_Actions to take_
[A] Print the stretch of the blog post on labels from "Wednesday, November 15, 2023" through "guidance, and support.".
[B] List the comments the volunteer in the blog post on labels said she had been told about her dog.

_Provided passage_
*** Block opens ***
Wednesday, November 15, 2023

When Labels Do More Harm Than Good

I taught a class last weekend for new pet assisted therapy animals and their humans.  After class, one of the new volunteers commented on how much she appreciated it when I said "it isn't that jumping up is bad, it's just that it isn't appropriate for pet therapy animals on visits." She said she'd been told numerous times that her dog was "badly behaved," had "poor impulse control," and "needed to be taught who's in charge."  These comments had come from friends and family, as well as a couple of dog trainers.  I was saddened by this, but I can't say that I was shocked.  I've worked with many clients who've been told similar things (or worse) by those they've approached for help, guidance, and support.  

But see, here's the thing.  What I said is true. Whether you're talking about a dog who jumps up, a dog who surfs counters, a dog who barks a the mailman, a dog who chases squirrels, or a dog who pulls on the leash, all of those behaviors are normal dog behaviors.  Dogs jump up in joy or to get a better vantage point. Dogs surf counters because there is food there.  Dogs bark at the mailman because he's invading their territory.  Same goes for those pesky squirrels.  And we know already that dogs pull on the leash to get to the next sniff because we've talked about that many times.  Now, I understand that YOU may not want your dog jumping up or counter surfing, and that's okay. I can help you with that.  But don't succumb to labeling your dog as bad or poorly behaved, lacking impulse control, for doing those things.  He's just being a dog. It's our job as their guardians to teach them boundaries and limits as defined by us and our living situation.  You've all heard the phrase "my house, my rules." Well, that applies to dogs too.  Just because I don't allow my dogs on the couch doesn't mean your dog is bad if he gets up on yours. It simply means that the rules at your house are different than mine.  And guests to your home need to understand that they will be sharing the sofa with your canine companion and that doesn't make the dog bad or poorly behaved.  He's just following your rules.
*** Block closes ***
_Given information_
*** Block opens ***
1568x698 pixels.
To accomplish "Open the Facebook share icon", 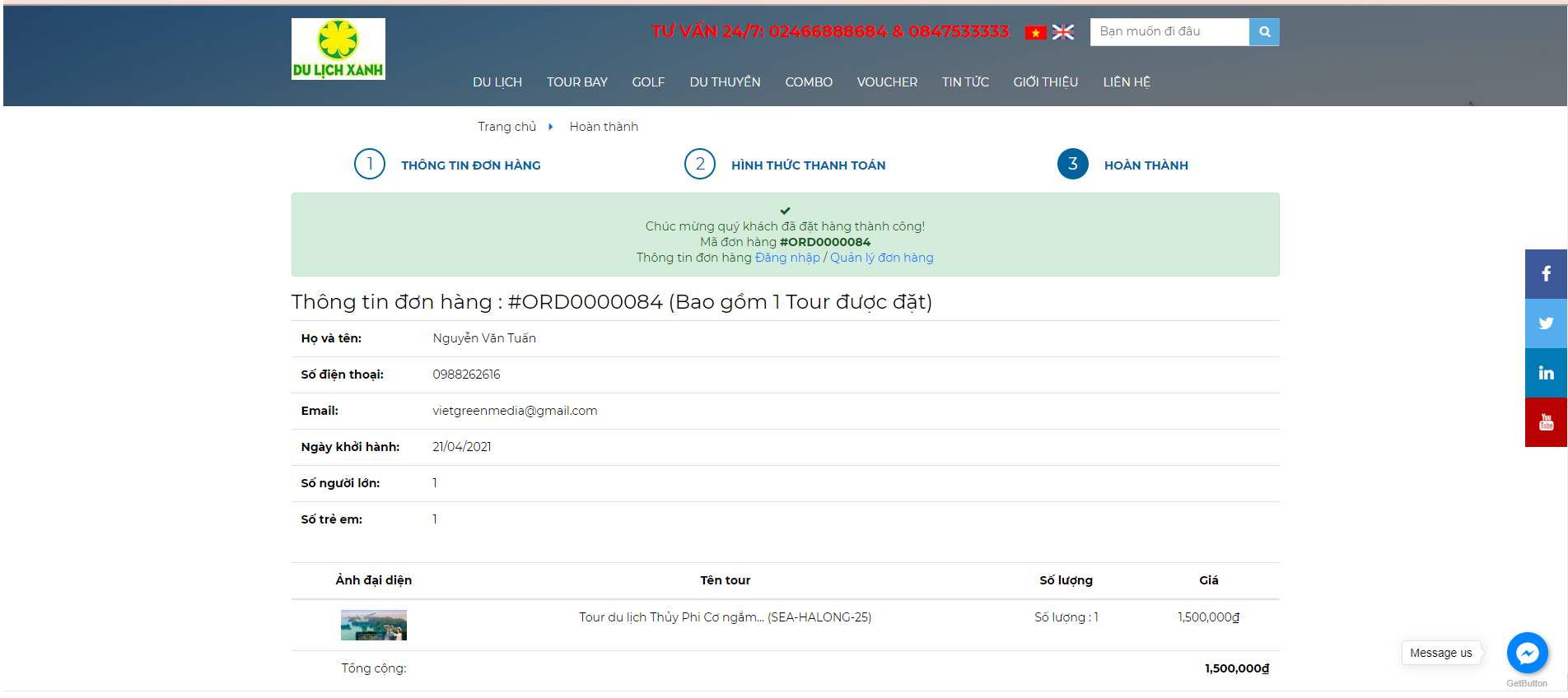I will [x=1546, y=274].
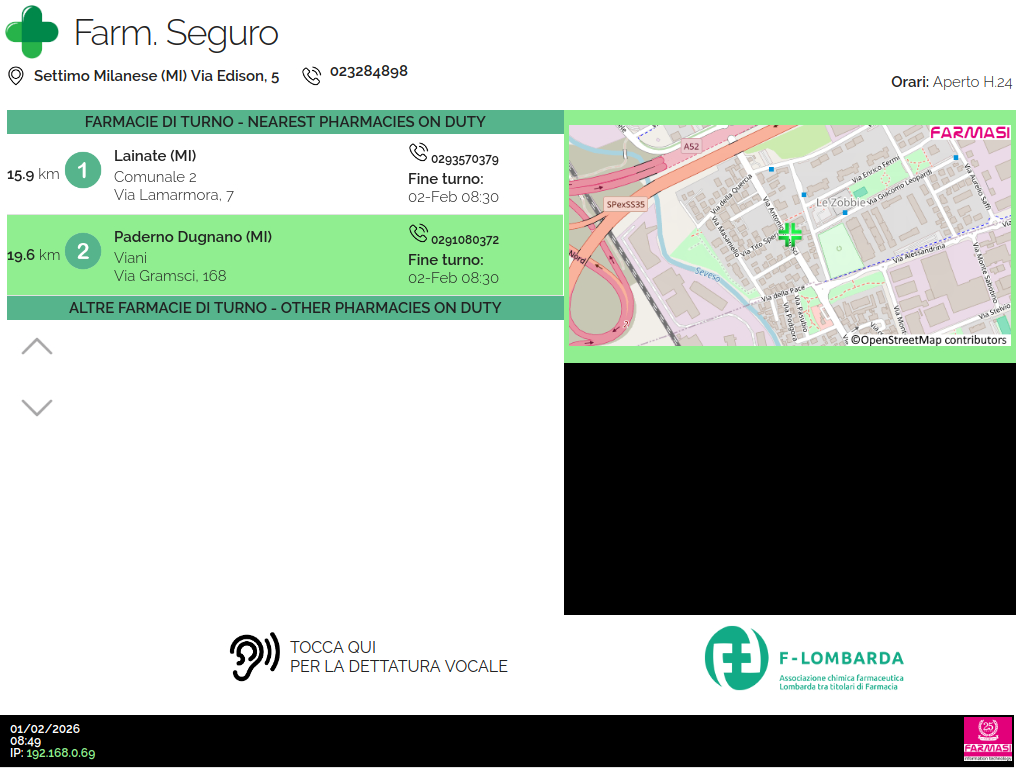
*** Block closes ***
_Answers per task_
[A]
Wednesday, November 15, 2023

When Labels Do More Harm Than Good

I taught a class last weekend for new pet assisted therapy animals and their humans.  After class, one of the new volunteers commented on how much she appreciated it when I said "it isn't that jumping up is bad, it's just that it isn't appropriate for pet therapy animals on visits." She said she'd been told numerous times that her dog was "badly behaved," had "poor impulse control," and "needed to be taught who's in charge."  These comments had come from friends and family, as well as a couple of dog trainers.  I was saddened by this, but I can't say that I was shocked.  I've worked with many clients who've been told similar things (or worse) by those they've approached for help, guidance, and support.

[B]
- "badly behaved"
- had "poor impulse control"
- "needed to be taught who's in charge"